AVAILABLE RECORDS
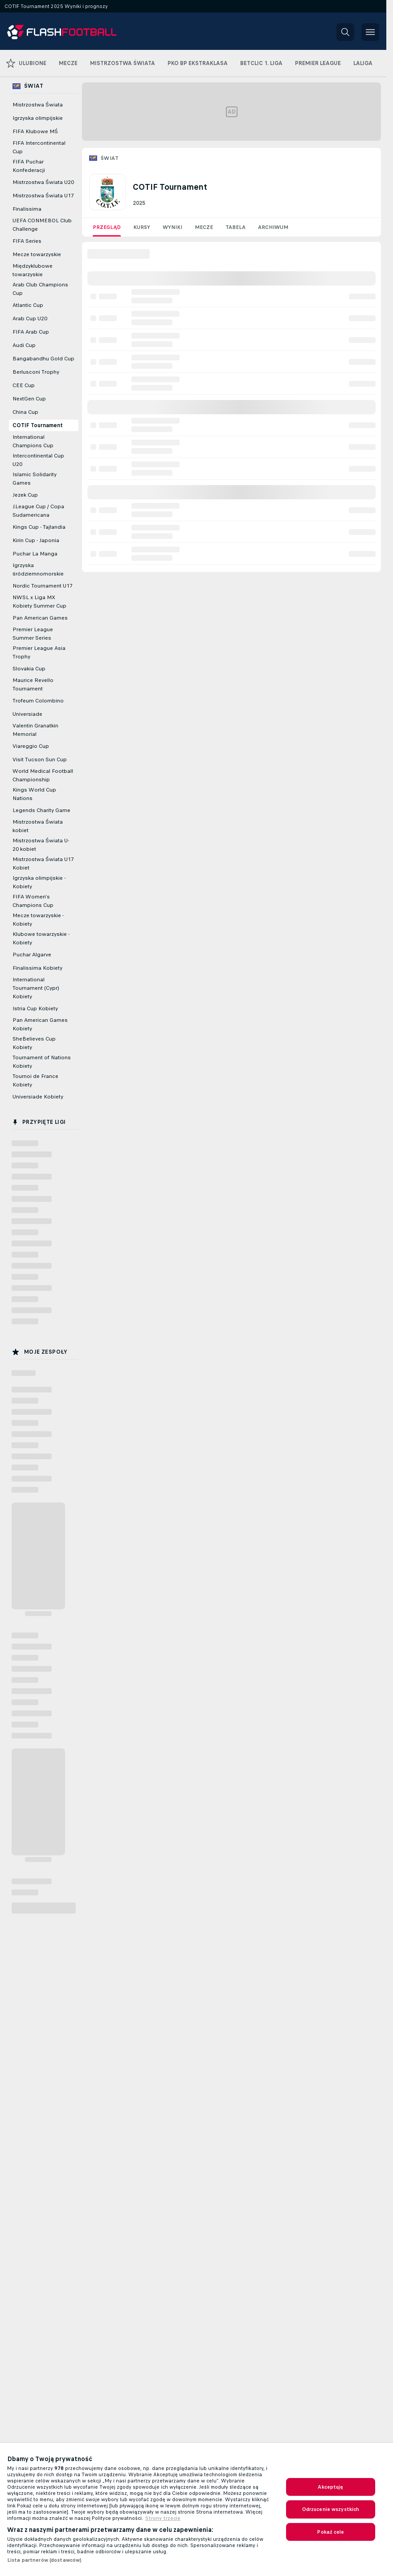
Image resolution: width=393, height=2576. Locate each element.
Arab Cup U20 (29, 318)
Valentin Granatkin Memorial (35, 730)
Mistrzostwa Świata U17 (43, 195)
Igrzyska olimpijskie (37, 118)
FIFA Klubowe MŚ (35, 131)
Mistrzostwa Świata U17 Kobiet (43, 863)
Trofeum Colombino (38, 700)
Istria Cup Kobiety (35, 1008)
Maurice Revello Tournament (32, 684)
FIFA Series (26, 241)
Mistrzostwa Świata (37, 104)
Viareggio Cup (30, 746)
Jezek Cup (25, 494)
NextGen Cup (29, 398)
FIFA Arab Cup (30, 331)
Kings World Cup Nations (34, 794)
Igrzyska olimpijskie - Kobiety (39, 882)
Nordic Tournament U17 (42, 585)
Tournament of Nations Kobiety (41, 1062)
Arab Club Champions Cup (40, 289)
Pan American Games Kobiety (40, 1024)
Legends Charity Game (41, 810)
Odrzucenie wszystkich (331, 2509)
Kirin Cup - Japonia (35, 540)
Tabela (235, 227)
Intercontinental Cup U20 (38, 460)
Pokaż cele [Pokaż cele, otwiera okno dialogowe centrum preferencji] (330, 2532)
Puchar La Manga (34, 553)
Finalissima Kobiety (37, 968)
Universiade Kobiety (37, 1096)
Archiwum (273, 227)
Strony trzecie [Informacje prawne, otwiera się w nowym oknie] (162, 2518)
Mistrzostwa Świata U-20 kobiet (40, 845)
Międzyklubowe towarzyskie (32, 270)
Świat (110, 158)
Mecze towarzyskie (36, 254)
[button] (345, 32)
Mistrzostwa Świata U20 (43, 182)
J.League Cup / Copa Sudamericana (38, 510)
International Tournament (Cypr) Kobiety (35, 988)
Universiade (27, 714)
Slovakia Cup (28, 668)
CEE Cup (23, 385)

THE TASK
Reproduce all of the lines above word for word, but leave the picture out.

RESULT
Image resolution: width=393, height=2576. Locate each element.
Arab Cup U20 (29, 318)
Valentin Granatkin Memorial (35, 730)
Mistrzostwa Świata U17 (43, 195)
Igrzyska olimpijskie (37, 118)
FIFA Klubowe MŚ (35, 131)
Mistrzostwa Świata U17 Kobiet (43, 863)
Trofeum Colombino (38, 700)
Istria Cup Kobiety (35, 1008)
Maurice Revello Tournament (32, 684)
FIFA Series (26, 241)
Mistrzostwa Świata (37, 104)
Viareggio Cup (30, 746)
Jezek Cup (25, 494)
NextGen Cup (29, 398)
FIFA Arab Cup (30, 331)
Kings World Cup Nations (34, 794)
Igrzyska olimpijskie - Kobiety (39, 882)
Nordic Tournament U17 (42, 585)
Tournament of Nations Kobiety (41, 1062)
Arab Club Champions Cup (40, 289)
Pan American Games Kobiety (40, 1024)
Legends Charity Game (41, 810)
Odrzucenie wszystkich (331, 2509)
Kirin Cup - Japonia (35, 540)
Tabela (235, 227)
Intercontinental Cup U20 (38, 460)
Pokaż cele [Pokaż cele, otwiera okno dialogowe centrum preferencji] (330, 2532)
Puchar La Manga (34, 553)
Finalissima Kobiety (37, 968)
Universiade Kobiety (37, 1096)
Archiwum (273, 227)
Strony trzecie [Informacje prawne, otwiera się w nowym oknie] (162, 2518)
Mistrzostwa Świata U-20 kobiet (40, 845)
Międzyklubowe towarzyskie (32, 270)
Świat (110, 158)
Mecze towarzyskie (36, 254)
[button] (345, 32)
Mistrzostwa Świata U20 (43, 182)
J.League Cup / Copa Sudamericana (38, 510)
International Tournament (Cypr) Kobiety (35, 988)
Universiade (27, 714)
Slovakia Cup (28, 668)
CEE Cup (23, 385)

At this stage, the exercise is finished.